I've never tried a single bus ground before - I've always separated preamp and power amp with their own grounds on opposite sides of the chassis. So, it looks like as long as everything is attached in the proper sequence it works well, like tubeswell was showing me.
Galactic ground refers to separate star ground points chained together to form a galaxy. Keeping each star ground loop as short as within reason and eliminating chassis random grounds.
You make a star for each power supply filter cap node. What ever circuit(s) a single filter cap node feeds, you tie all the grounds from that/those circuits together with that filter caps ground lead. That forms the star. Then you run a wire to the next ground star and so forth.
You can still make the stars for the power amp and preamp and ground the 2 separately. But you don't need to, if you wire up the stars and chain them together right.
You keep the filter cap close to the circuit it powers/feeds, no dog house on the back of the chassis, no can caps with multiple filter cap nodes, because each cap can has only 1 ground, all the caps in the can share the same ground. That lets the current flow round and round in a short loop, without disturbing any other circuit.
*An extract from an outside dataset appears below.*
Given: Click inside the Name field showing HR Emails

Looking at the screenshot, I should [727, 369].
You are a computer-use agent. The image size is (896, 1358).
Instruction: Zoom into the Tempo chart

Galactic grounding is also a wired ground, not a random chassis ground system. Random grounding has return/ground current flowing through the chassis. Your using the chassis as a wire. Those grounds can cross each other randomly in the chassis, causing problems. You want to get rid of as many chassis grounds as possible.
The noisiest ground is the 1st filter cap ground because it has the most ripple and most current. That's the most important ground to wire up right. PT CT wire directly to that 1st filter caps ground lead, nothing else. Then run a wire to the rest of the power tube grounds, including the OT ground wire.
Merlin goes through all this in that link I gave you.